- Work instruction
Those lines of the following listing which contain the string "size" should be returned.

- Records provided
↓↓↓

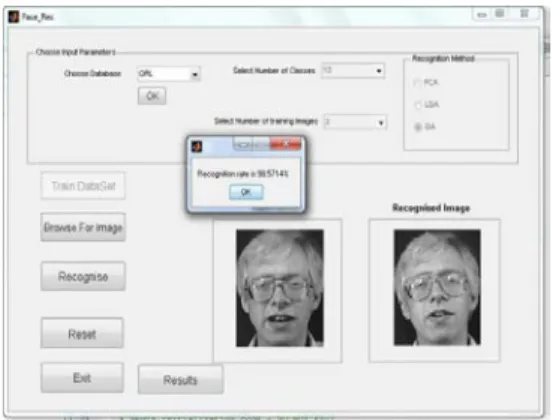
Task: Click the MATLAB icon in Face_Rec title bar
Action: click(14, 17)
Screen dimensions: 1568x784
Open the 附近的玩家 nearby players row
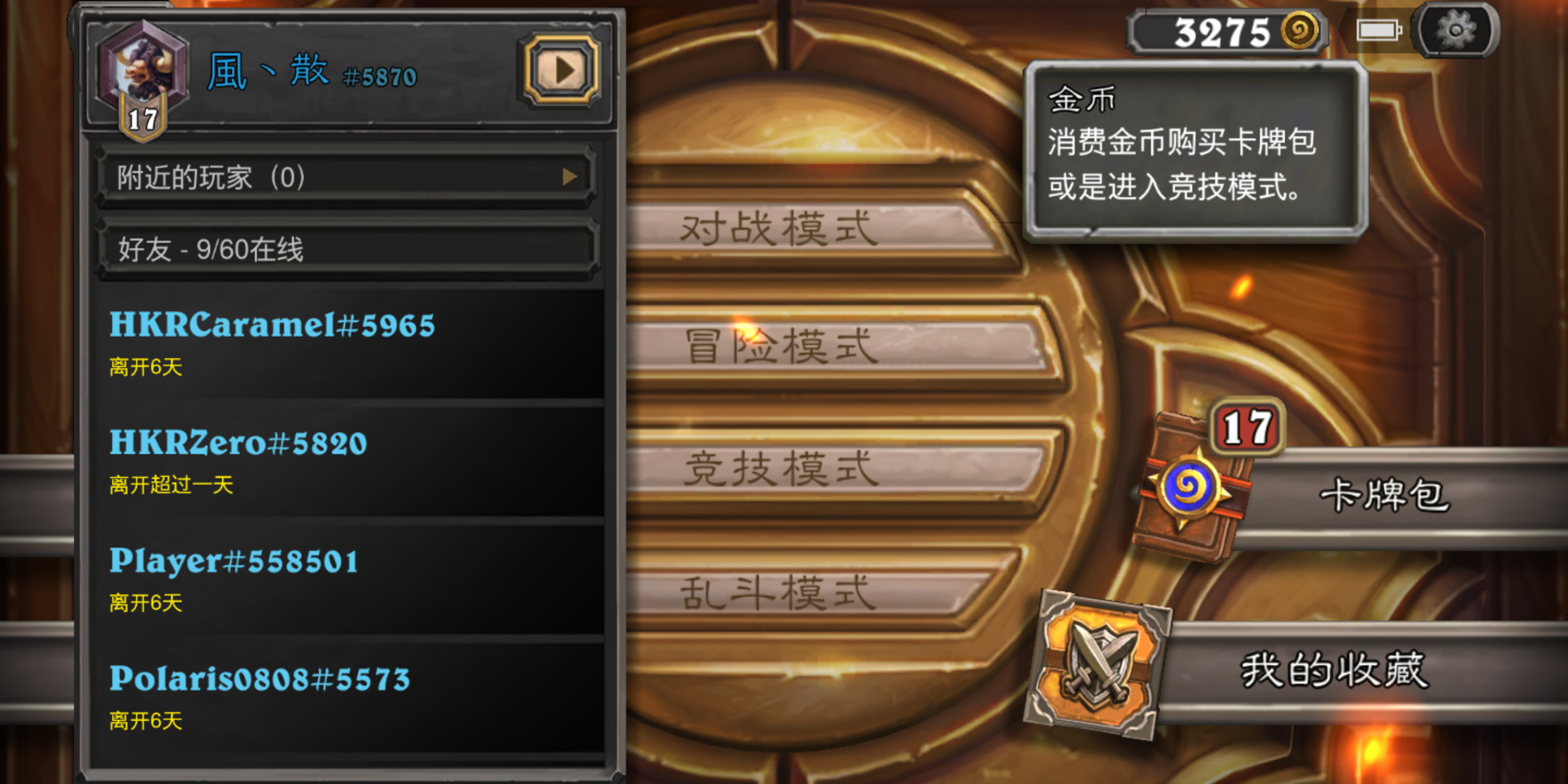347,177
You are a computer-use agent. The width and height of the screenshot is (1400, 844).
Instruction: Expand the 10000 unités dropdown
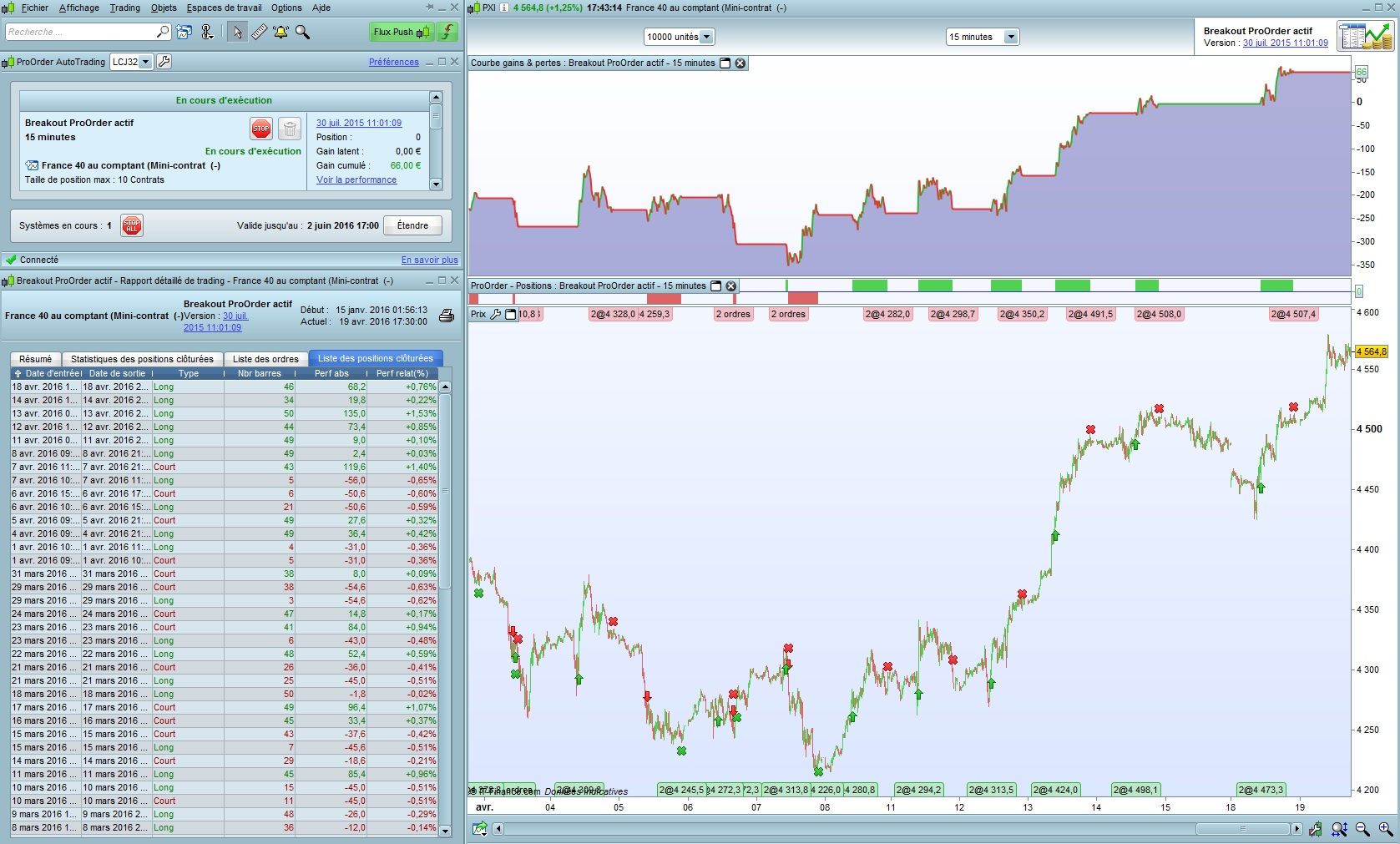(x=706, y=37)
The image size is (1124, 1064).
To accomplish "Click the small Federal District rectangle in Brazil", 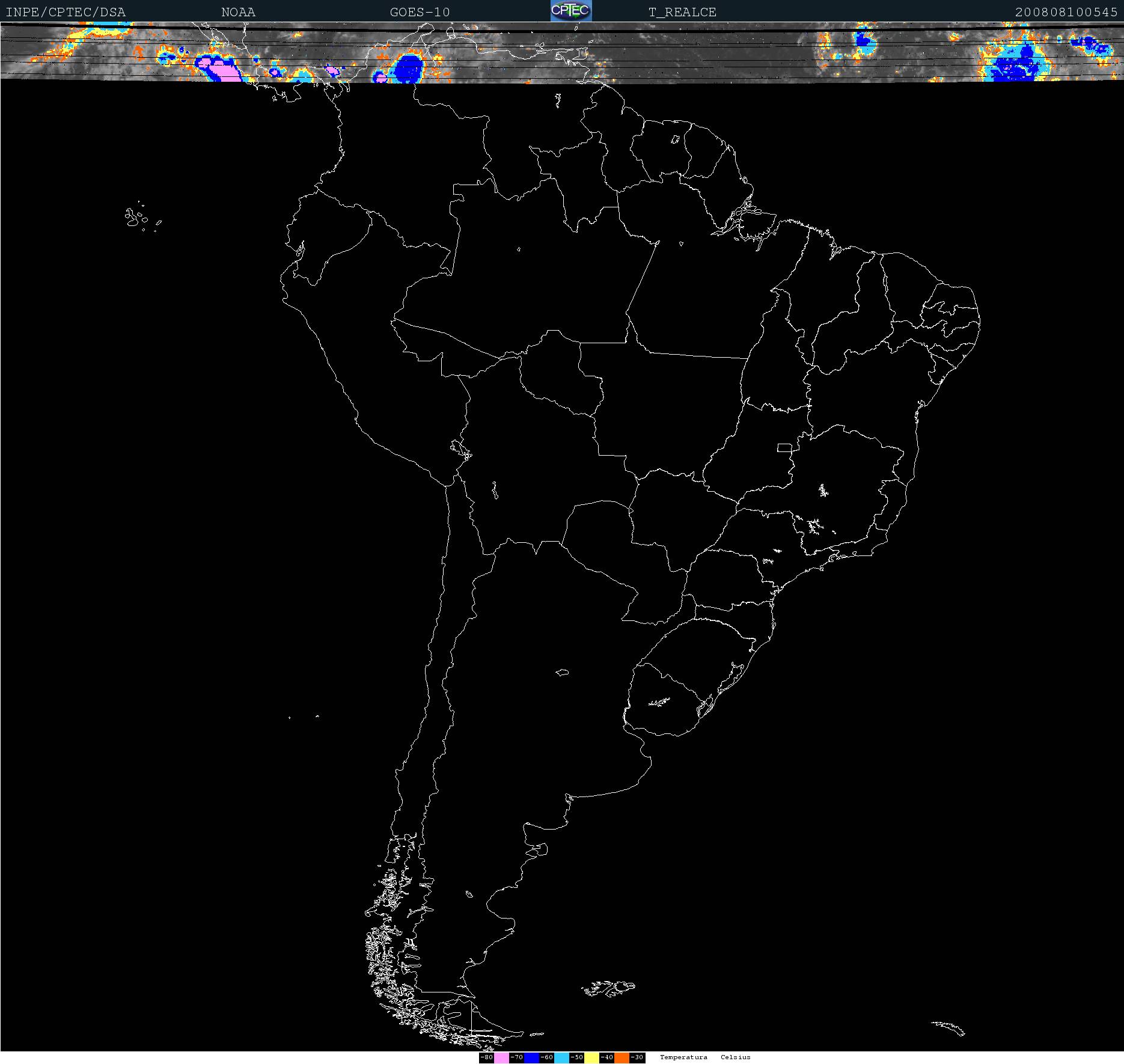I will pos(784,447).
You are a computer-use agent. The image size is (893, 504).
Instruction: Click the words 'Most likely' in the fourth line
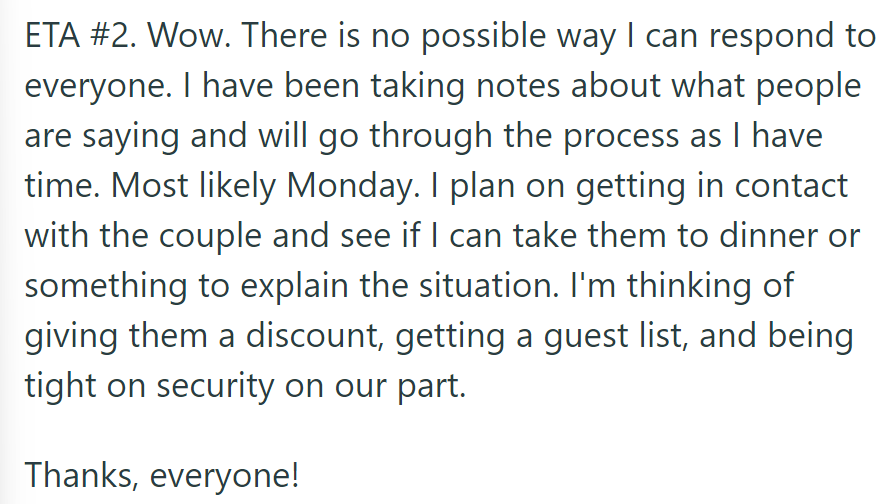[193, 187]
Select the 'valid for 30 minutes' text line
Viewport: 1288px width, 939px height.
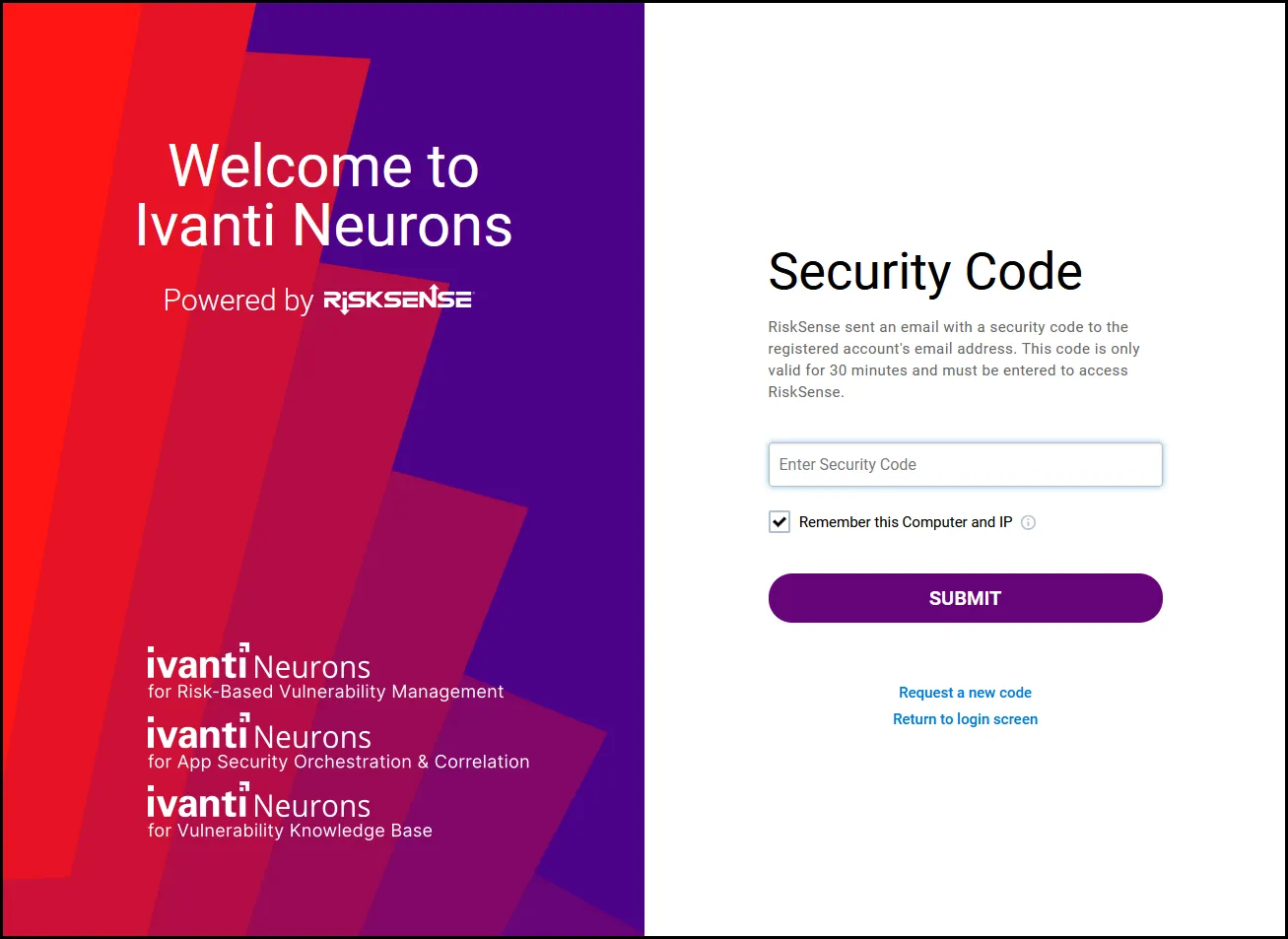[948, 370]
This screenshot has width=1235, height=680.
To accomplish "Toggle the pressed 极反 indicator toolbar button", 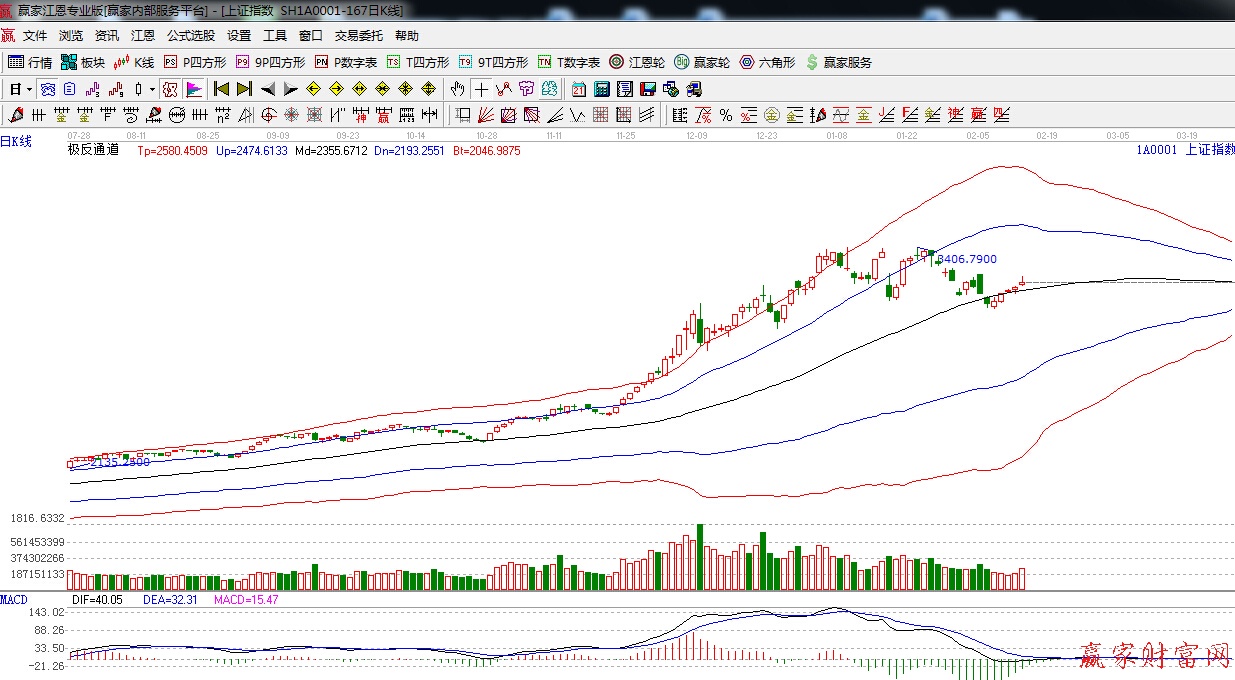I will [170, 89].
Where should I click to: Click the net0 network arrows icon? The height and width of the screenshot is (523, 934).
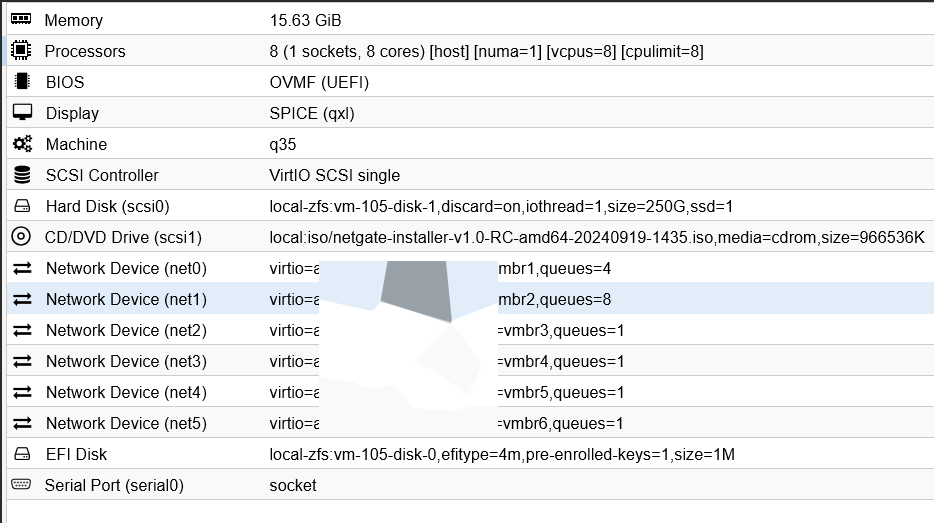pyautogui.click(x=22, y=268)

↑↑↑

- Task output
The image size is (1124, 1064).
You are a computer-use agent. The image size is (893, 504).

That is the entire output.